Not mine, mind you. I love my kids. And I may not even hate your kids, depending on who they are. But if your kids are running around stores knocking things off the shelves, throwing a temper tantrum in the line to see Santa at the mall, or just generally acting up because you’re not controlling them, know that you and your kids are ruining Christmas for everyone. This year, some woman waiting to see the mall Santa told her seven-year-old to hold their spot in line while she went over to the iPhone kiosk to see what kinds of deals she could get. Or worse, our mall has a play area where parents can bring their kids to run around and climb on some foam-rubber mountains and wear themselves out.
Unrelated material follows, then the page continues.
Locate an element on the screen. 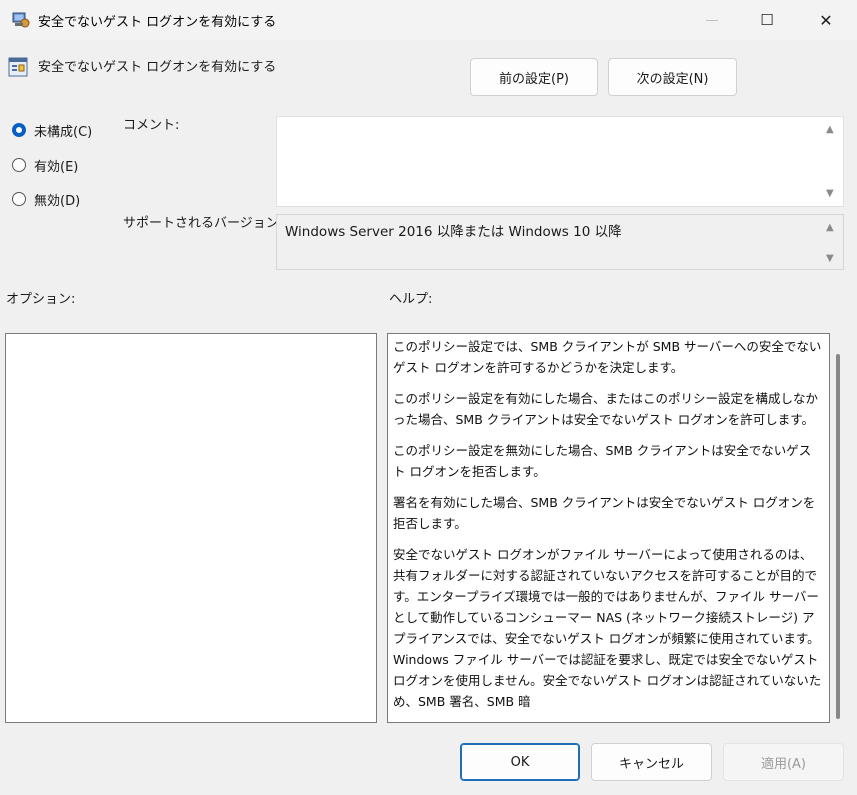  comment-textarea is located at coordinates (560, 162).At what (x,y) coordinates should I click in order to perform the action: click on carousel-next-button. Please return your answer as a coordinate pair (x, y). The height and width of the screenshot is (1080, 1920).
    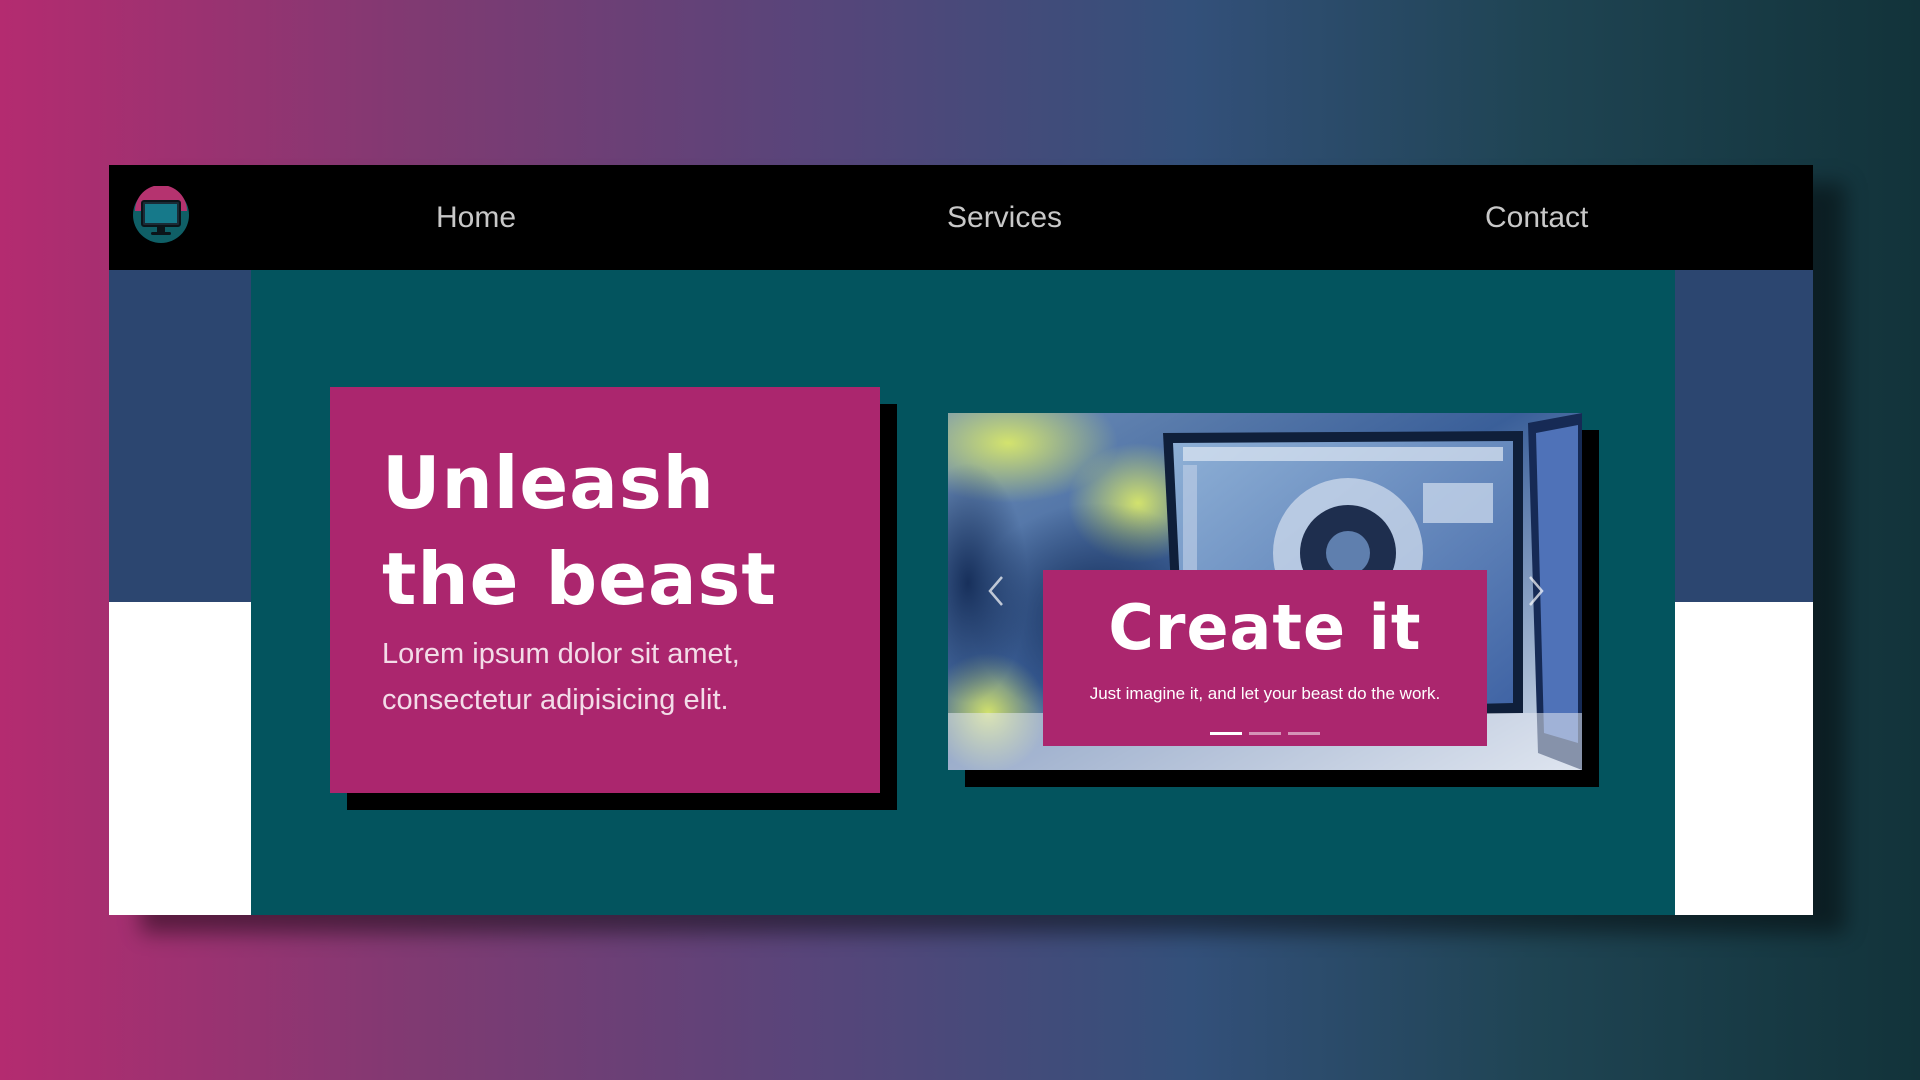
    Looking at the image, I should click on (1536, 591).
But based on the ratio of kids to adults in this play area, one would assume that each parent present had a minimum of seven kids, based on how the children outnumber the adults there.
So after they saw Santa, I took my kids over to play (I actually pay attention to my kids when the play there). Some eight-year-old little boy came running smack into me, and then had the gall to look at me and yell “MOVE!” Now, in any decenty run society, I should have had every right to knock the kid on his ass, and then pimp-slap each of his parents for allowing their offspring to act this way. But his parents were no where to be found, and I’m pretty sure mall security would have pepper-sprayed me or something had I just chucked the kid through the window of some store front.
The real problem, though, is that some people have come to the conclusion that the phrase “it takes a village” means that they can dump their kids off on the rest of the villagers while they go shopping. But they never thought to clear it with the villagers. I’m not your babysitter. If you’re assuming I’ll watch your kids for you, for free, without even asking me, don’t be too surprised when I trade them to some competitive shopper for an Xbox360, after I convince them that the real hottest gift this year is a living, breathing, parking space holder, who knows both the phrases “Happy Holidays” and “Merry Christmas.”
That’s pretty much my list. Anything you care to add?